I have always perceived my generation’s way of choosing each other and the way we did that, as progress for mankind. This is how far we have come. Like when the Cold War ended and we didn’t have to fear The Russian anymore. I was wrong on both.
A young couple in my surroundings married some time ago. So excited she told me how he had been down on his knees proposing to her. It was so romantic! I was a bit chocked. And in my naivety I asked why. Why did they do it that way? They didn’t understand my question. And a bit annoyed he argued what difference does it make who asks who? Well, that’s the whole point here!
Young women today have reverted to a waiting position. Allowing men regaining the power to act. This is taking a step as huge as 60 years back in time. To me this is chocking. And I find it even worse that it is the women themselves causing this giant back lash.
Because who are watching the reality shows origin from the U.S? Who are watching the rom coms? Girls are. And I am convinced this is why young women today act - in my book - stupid in this sense.
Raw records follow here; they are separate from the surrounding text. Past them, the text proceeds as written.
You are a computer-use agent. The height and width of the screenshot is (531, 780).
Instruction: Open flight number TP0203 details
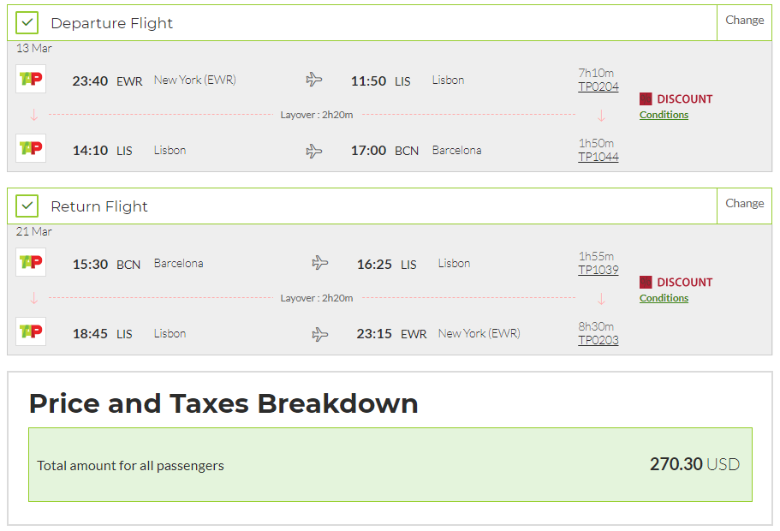point(598,340)
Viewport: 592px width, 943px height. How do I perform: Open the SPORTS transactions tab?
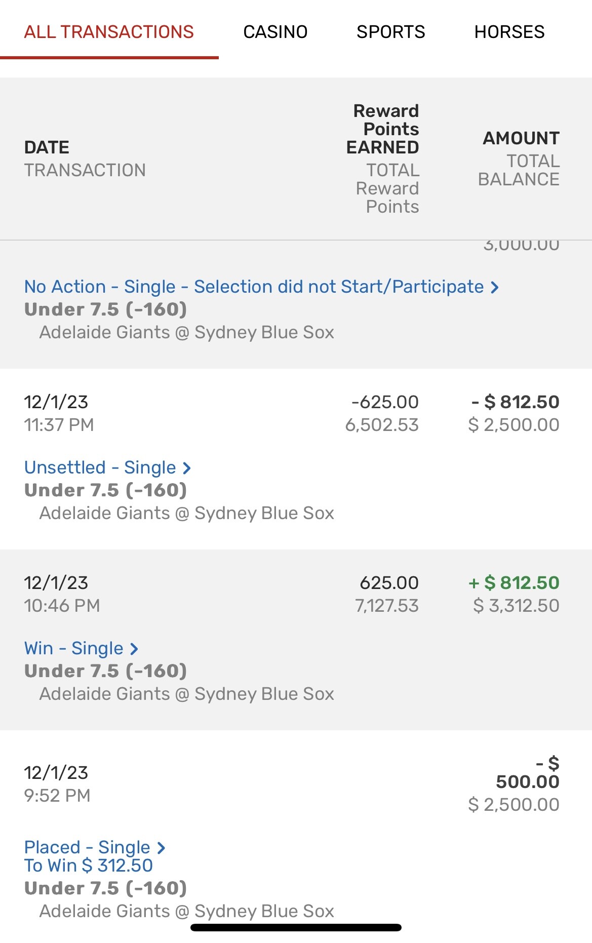[390, 32]
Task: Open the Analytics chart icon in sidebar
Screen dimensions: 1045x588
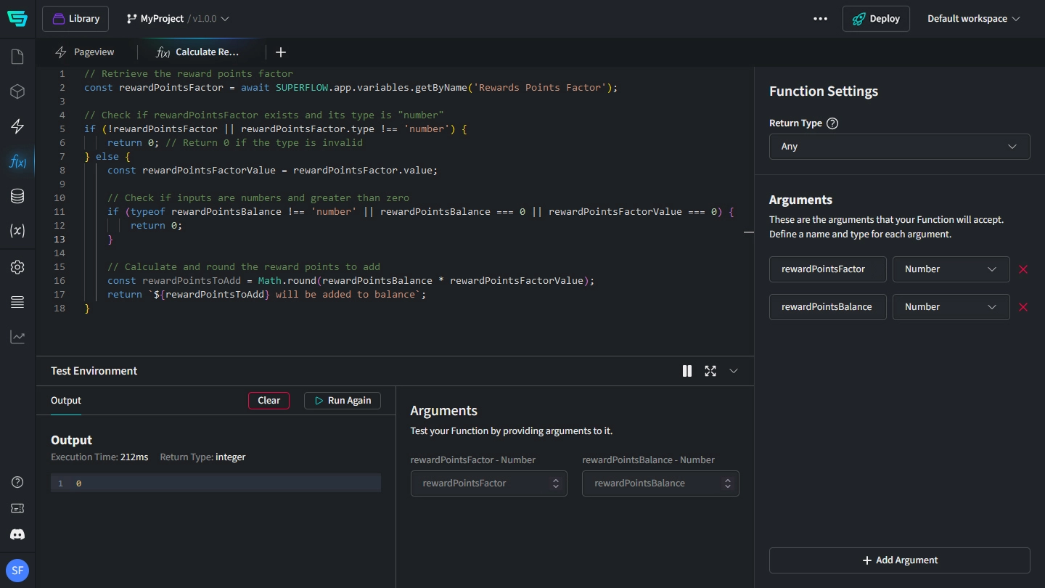Action: coord(17,337)
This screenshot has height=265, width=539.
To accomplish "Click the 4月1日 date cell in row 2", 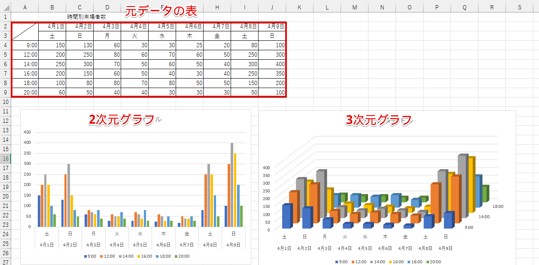I will pyautogui.click(x=52, y=26).
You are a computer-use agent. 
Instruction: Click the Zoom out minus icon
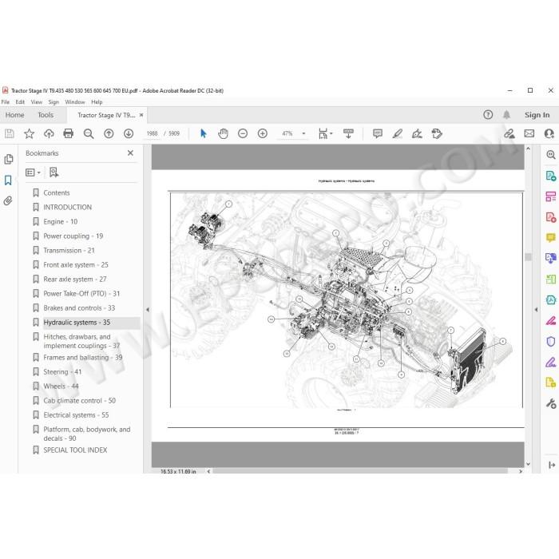243,133
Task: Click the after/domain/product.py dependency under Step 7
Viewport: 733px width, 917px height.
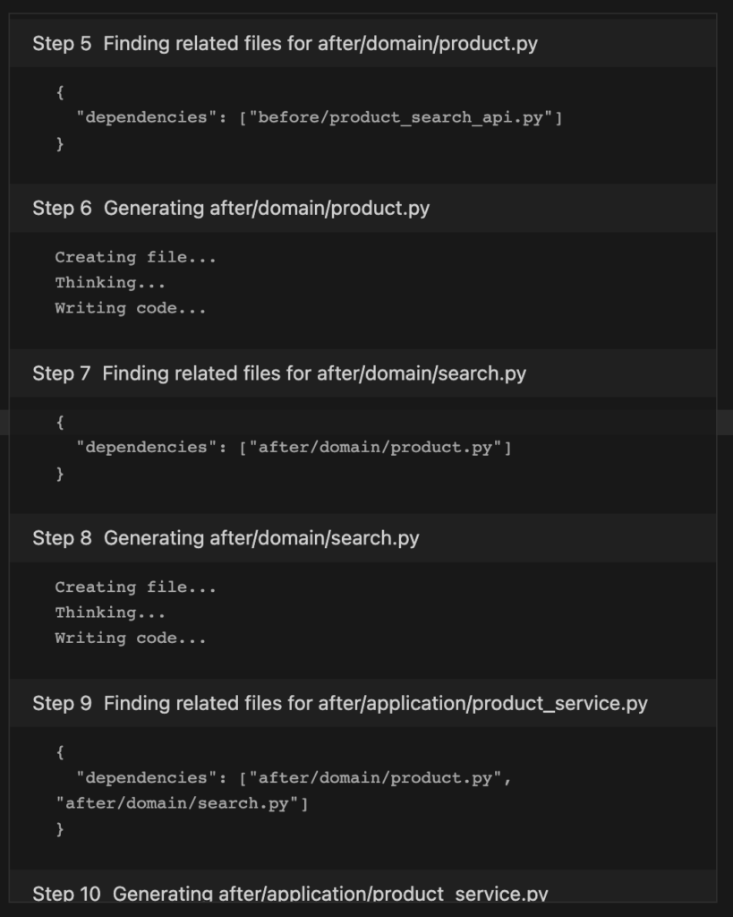Action: (375, 448)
A young Swedish woman close to me is picturing her dream wedding, describing her dad walking her down the aisle. I again am chocked. Hold your horses, why would you want that?! Because that’s all she knows!
The Swedish tradition is that bride and groom walk together down the aisle, as two equals. Not only in the early eighties when I married, but also my parents in the fifties. To give away the bride is an American custom symbolizing the father handing over the daughter as a property to another man taking her in possession.
My young friend has grown up with American entertainment as picture for reality. That’s what she knows. And it sure doesn’t help that the two Swedish princesses and one prince went all in on that custom as well. Although the Swedish Church strongly advised against, arguing the equality.
So, I tell my young friend about the symbols in giving away and being given away and she says ah, realizing something new. I feel quite content at my education when she says, okay, I will walk down the aisle myself. My goodness! I haven’t been clear enough on the the strong symbol of walking side by side into the promise. So I start all over again. And she gets it. But the fact is, she has never watched a Swedish traditional style wedding, so she can’t picture it!
The bottom line here is, watching the women in my children’s generation reverting to being the one waiting makes me nauseous. Seeing them let go of their father’s hand and take their husband’s makes me want to puke. Strong words? Yes. On a crucial subject.